Could you give the data below again, exactly and completely?
Top of Data
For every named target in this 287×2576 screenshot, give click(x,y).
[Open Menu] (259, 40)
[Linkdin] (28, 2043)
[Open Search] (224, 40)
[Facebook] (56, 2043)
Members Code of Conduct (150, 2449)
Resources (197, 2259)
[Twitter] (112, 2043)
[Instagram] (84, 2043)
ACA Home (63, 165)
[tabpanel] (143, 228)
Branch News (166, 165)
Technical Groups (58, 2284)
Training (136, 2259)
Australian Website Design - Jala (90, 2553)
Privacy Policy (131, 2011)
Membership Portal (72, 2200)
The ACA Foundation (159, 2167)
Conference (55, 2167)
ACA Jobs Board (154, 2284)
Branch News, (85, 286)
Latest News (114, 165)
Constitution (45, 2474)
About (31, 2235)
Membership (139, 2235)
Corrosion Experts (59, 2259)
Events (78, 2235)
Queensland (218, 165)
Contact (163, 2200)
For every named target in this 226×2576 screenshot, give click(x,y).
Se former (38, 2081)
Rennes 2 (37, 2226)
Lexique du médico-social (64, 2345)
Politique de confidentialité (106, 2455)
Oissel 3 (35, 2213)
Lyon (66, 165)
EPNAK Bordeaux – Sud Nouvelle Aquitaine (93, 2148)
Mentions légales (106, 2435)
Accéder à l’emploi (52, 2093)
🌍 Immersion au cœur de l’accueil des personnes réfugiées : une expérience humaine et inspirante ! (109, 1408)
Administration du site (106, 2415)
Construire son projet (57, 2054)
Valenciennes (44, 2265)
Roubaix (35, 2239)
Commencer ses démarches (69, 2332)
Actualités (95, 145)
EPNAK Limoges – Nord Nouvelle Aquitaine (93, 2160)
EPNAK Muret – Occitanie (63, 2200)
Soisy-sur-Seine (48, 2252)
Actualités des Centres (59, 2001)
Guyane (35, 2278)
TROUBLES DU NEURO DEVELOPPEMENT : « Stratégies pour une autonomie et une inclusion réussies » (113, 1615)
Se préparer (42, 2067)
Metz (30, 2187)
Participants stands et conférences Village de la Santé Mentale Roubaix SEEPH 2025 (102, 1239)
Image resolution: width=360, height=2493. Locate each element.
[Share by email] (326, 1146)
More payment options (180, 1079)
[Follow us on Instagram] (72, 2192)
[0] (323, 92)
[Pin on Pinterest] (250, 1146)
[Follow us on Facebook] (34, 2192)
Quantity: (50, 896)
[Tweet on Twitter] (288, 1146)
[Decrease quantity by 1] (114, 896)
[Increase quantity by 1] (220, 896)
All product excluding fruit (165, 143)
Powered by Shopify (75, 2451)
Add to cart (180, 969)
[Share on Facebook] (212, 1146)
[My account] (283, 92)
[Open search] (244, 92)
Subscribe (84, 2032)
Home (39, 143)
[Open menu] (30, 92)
Bottom of Data
[Answer to this problem]
For every named target in this 287×2576 screenshot, give click(x,y).
[Open Menu] (259, 40)
[Linkdin] (28, 2043)
[Open Search] (224, 40)
[Facebook] (56, 2043)
Members Code of Conduct (150, 2449)
Resources (197, 2259)
[Twitter] (112, 2043)
[Instagram] (84, 2043)
ACA Home (63, 165)
[tabpanel] (143, 228)
Branch News (166, 165)
Technical Groups (58, 2284)
Training (136, 2259)
Australian Website Design - Jala (90, 2553)
Privacy Policy (131, 2011)
Membership Portal (72, 2200)
The ACA Foundation (159, 2167)
Conference (55, 2167)
ACA Jobs Board (154, 2284)
Branch News, (85, 286)
Latest News (114, 165)
Constitution (45, 2474)
About (31, 2235)
Membership (139, 2235)
Corrosion Experts (59, 2259)
Events (78, 2235)
Queensland (218, 165)
Contact (163, 2200)
For every named target in this 226×2576 screenshot, give click(x,y).
Se former (38, 2081)
Rennes 2 (37, 2226)
Lexique du médico-social (64, 2345)
Politique de confidentialité (106, 2455)
Oissel 3 (35, 2213)
Lyon (66, 165)
EPNAK Bordeaux – Sud Nouvelle Aquitaine (93, 2148)
Mentions légales (106, 2435)
Accéder à l’emploi (52, 2093)
🌍 Immersion au cœur de l’accueil des personnes réfugiées : une expérience humaine et inspirante ! (109, 1408)
Administration du site (106, 2415)
Construire son projet (57, 2054)
Valenciennes (44, 2265)
Roubaix (35, 2239)
Commencer ses démarches (69, 2332)
Actualités (95, 145)
EPNAK Limoges – Nord Nouvelle Aquitaine (93, 2160)
EPNAK Muret – Occitanie (63, 2200)
Soisy-sur-Seine (48, 2252)
Actualités des Centres (59, 2001)
Guyane (35, 2278)
TROUBLES DU NEURO DEVELOPPEMENT : « Stratégies pour une autonomie et une inclusion réussies » (113, 1615)
Se préparer (42, 2067)
Metz (30, 2187)
Participants stands et conférences Village de la Santé Mentale Roubaix SEEPH 2025 (102, 1239)
Image resolution: width=360, height=2493. Locate each element.
[Share by email] (326, 1146)
More payment options (180, 1079)
[Follow us on Instagram] (72, 2192)
[0] (323, 92)
[Pin on Pinterest] (250, 1146)
[Follow us on Facebook] (34, 2192)
Quantity: (50, 896)
[Tweet on Twitter] (288, 1146)
[Decrease quantity by 1] (114, 896)
[Increase quantity by 1] (220, 896)
All product excluding fruit (165, 143)
Powered by Shopify (75, 2451)
Add to cart (180, 969)
[Share on Facebook] (212, 1146)
[My account] (283, 92)
[Open search] (244, 92)
Subscribe (84, 2032)
Home (39, 143)
[Open menu] (30, 92)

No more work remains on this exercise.